SU(2) -- Monopole: Interbasis Expansion
L.G. Mardoyan, A.N. Sissakian
TL;DR
This paper investigates a five-dimensional charge-dyon quantum system with an SU(2) monopole, solving the Schrödinger equation in different coordinate systems and deriving interbasis expansion coefficients using group theory.
Contribution
It provides a complete solution for the interbasis expansion of wave functions in a five-dimensional SU(2) monopole system, linking it to SU(2) Clebsch-Gordan coefficients.
Findings
Wave functions are separable in hyperspherical and parabolic coordinates.
Interbasis expansion coefficients are expressed via SU(2) Clebsch-Gordan coefficients.
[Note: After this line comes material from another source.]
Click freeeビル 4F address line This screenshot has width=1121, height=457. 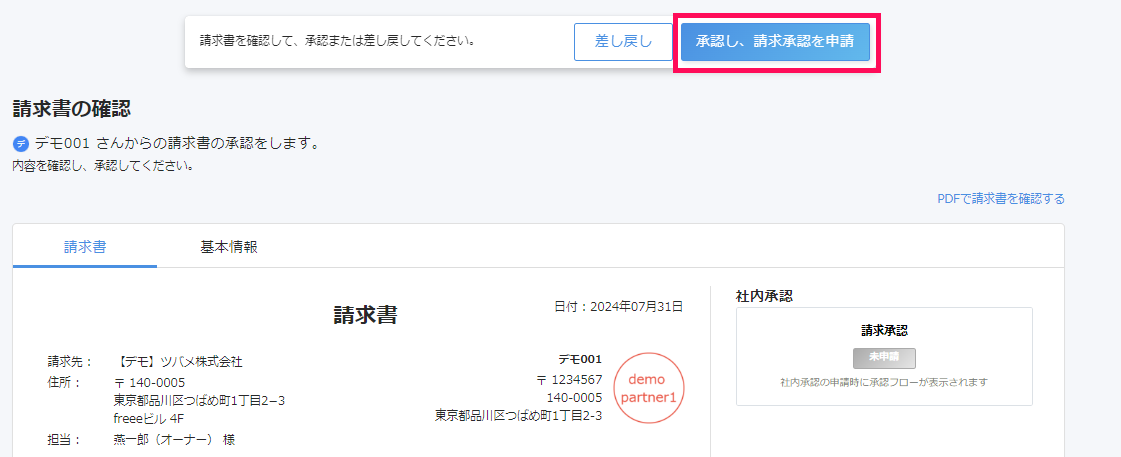[x=148, y=418]
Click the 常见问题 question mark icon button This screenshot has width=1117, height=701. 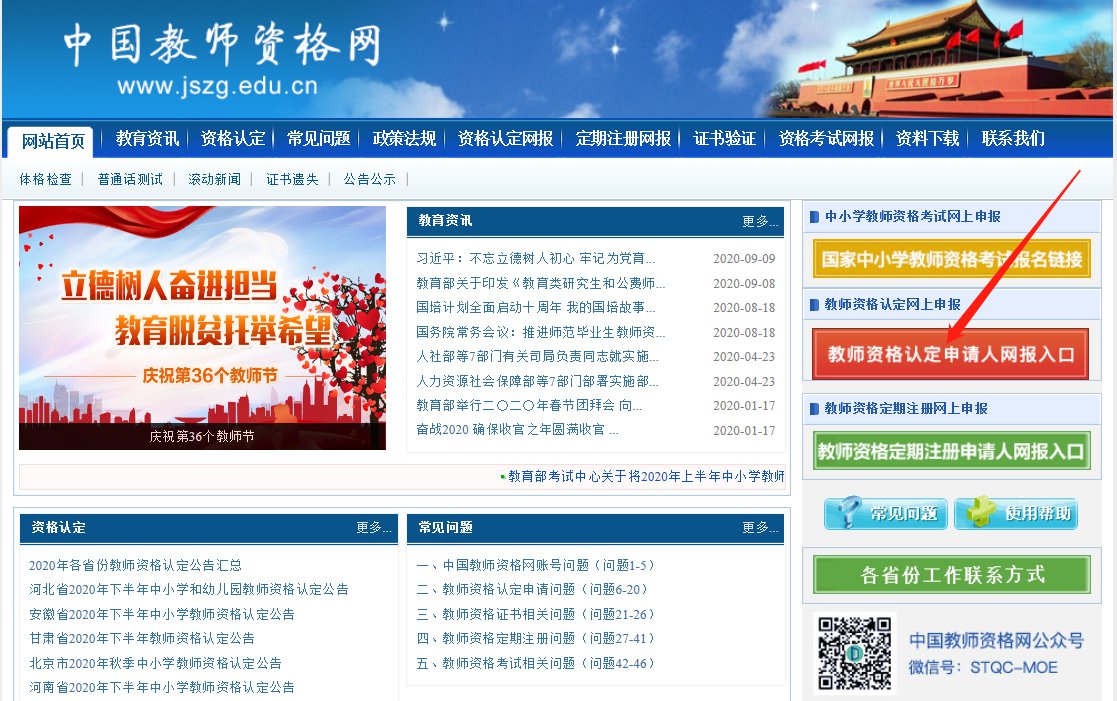coord(884,514)

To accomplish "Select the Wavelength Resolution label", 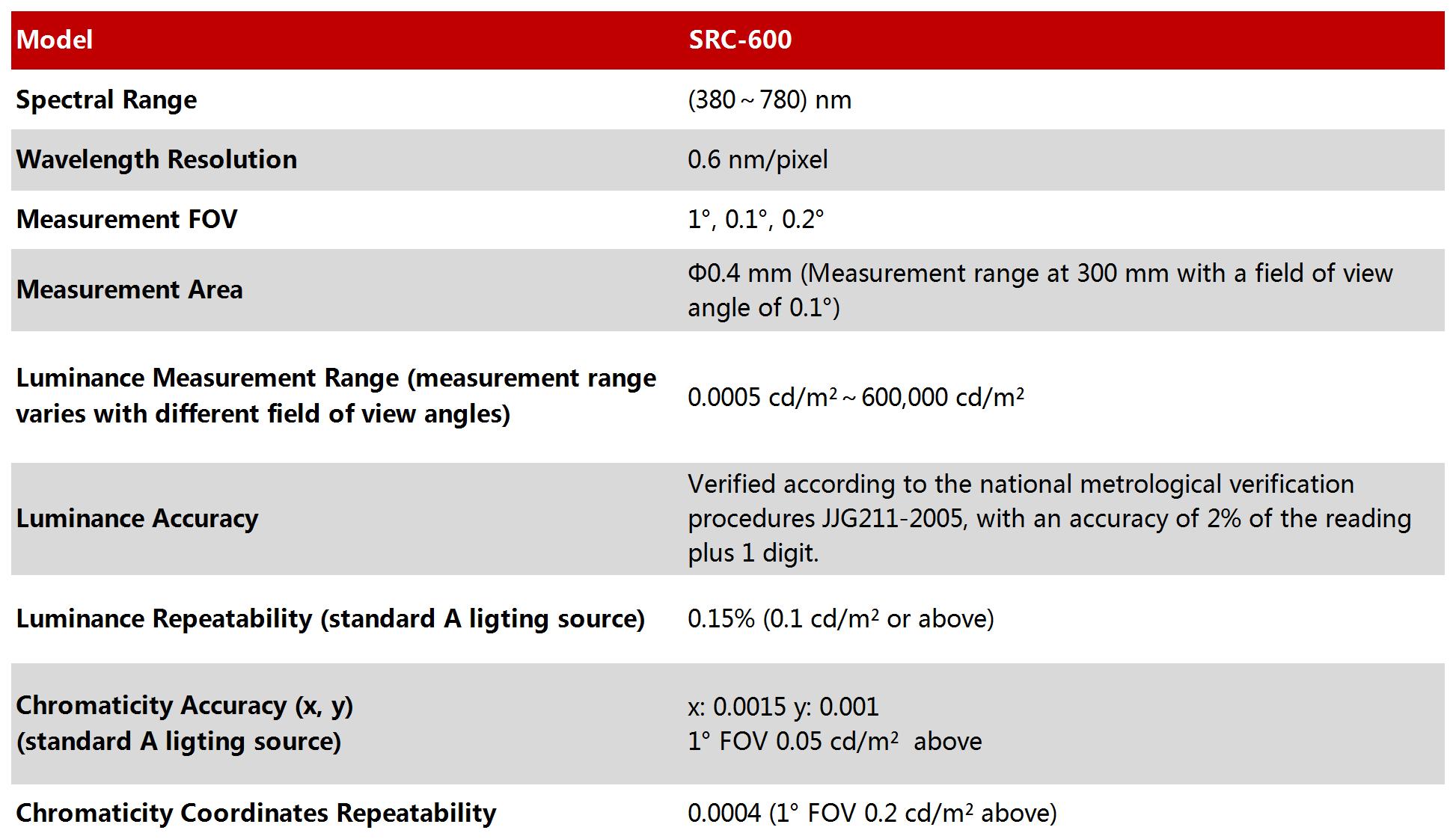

The problem of interbasis expansion is fully solved.
Abstract
This article deals with a nonrelativistic quantum mechanical study of a charge-dyon system with the SU(2)--monopole in five dimensions. The Schr\"odinger equation for this system is separable in the hyperspherical and parabolic coordinates. The problem of interbasis expansion of the wave functions is completely solved. The coefficients for the expansion of the parabolic basis in terms of the hyperspherical basis can be expressed through the Clebsch-Gordan coefficients of the group SU(2).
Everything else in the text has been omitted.